**Exercise aim:**
Please output, word for word, the lines of the listing below that start with the line containing "Given: Click left dialog 2 selected field" and run through the end of the listing.

(Stored items)
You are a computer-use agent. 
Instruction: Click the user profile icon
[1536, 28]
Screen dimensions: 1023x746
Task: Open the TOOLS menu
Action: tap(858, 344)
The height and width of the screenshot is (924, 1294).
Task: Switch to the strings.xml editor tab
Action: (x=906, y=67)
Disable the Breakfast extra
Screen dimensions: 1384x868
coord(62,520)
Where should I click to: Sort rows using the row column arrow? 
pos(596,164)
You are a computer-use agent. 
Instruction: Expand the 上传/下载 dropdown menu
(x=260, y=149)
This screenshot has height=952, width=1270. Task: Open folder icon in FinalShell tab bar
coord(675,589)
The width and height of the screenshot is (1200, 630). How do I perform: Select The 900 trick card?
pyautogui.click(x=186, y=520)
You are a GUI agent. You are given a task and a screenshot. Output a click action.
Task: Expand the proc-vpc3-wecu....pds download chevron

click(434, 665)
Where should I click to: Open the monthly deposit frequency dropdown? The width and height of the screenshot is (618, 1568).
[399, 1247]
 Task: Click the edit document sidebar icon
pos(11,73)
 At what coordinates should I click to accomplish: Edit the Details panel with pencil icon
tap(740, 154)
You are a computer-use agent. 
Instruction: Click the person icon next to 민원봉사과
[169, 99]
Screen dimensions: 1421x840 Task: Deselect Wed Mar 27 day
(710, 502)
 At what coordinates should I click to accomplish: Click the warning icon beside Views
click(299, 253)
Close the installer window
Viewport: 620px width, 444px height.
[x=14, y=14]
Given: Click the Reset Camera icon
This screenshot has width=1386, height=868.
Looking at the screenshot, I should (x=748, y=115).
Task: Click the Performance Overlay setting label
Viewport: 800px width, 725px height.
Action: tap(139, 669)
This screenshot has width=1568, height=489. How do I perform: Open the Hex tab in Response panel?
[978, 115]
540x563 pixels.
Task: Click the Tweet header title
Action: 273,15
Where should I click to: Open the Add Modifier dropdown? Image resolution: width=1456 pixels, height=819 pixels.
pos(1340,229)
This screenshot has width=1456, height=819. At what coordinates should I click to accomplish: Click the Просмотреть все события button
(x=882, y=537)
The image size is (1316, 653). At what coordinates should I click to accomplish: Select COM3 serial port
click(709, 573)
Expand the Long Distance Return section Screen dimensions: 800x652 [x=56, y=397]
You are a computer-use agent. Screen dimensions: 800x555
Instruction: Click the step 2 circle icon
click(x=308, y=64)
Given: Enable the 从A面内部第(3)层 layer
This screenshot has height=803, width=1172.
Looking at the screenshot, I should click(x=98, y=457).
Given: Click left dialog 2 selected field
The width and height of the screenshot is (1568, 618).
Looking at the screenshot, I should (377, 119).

**Expected answer:**
Given: Click left dialog 2 selected field
The width and height of the screenshot is (1568, 618).
Looking at the screenshot, I should (377, 119).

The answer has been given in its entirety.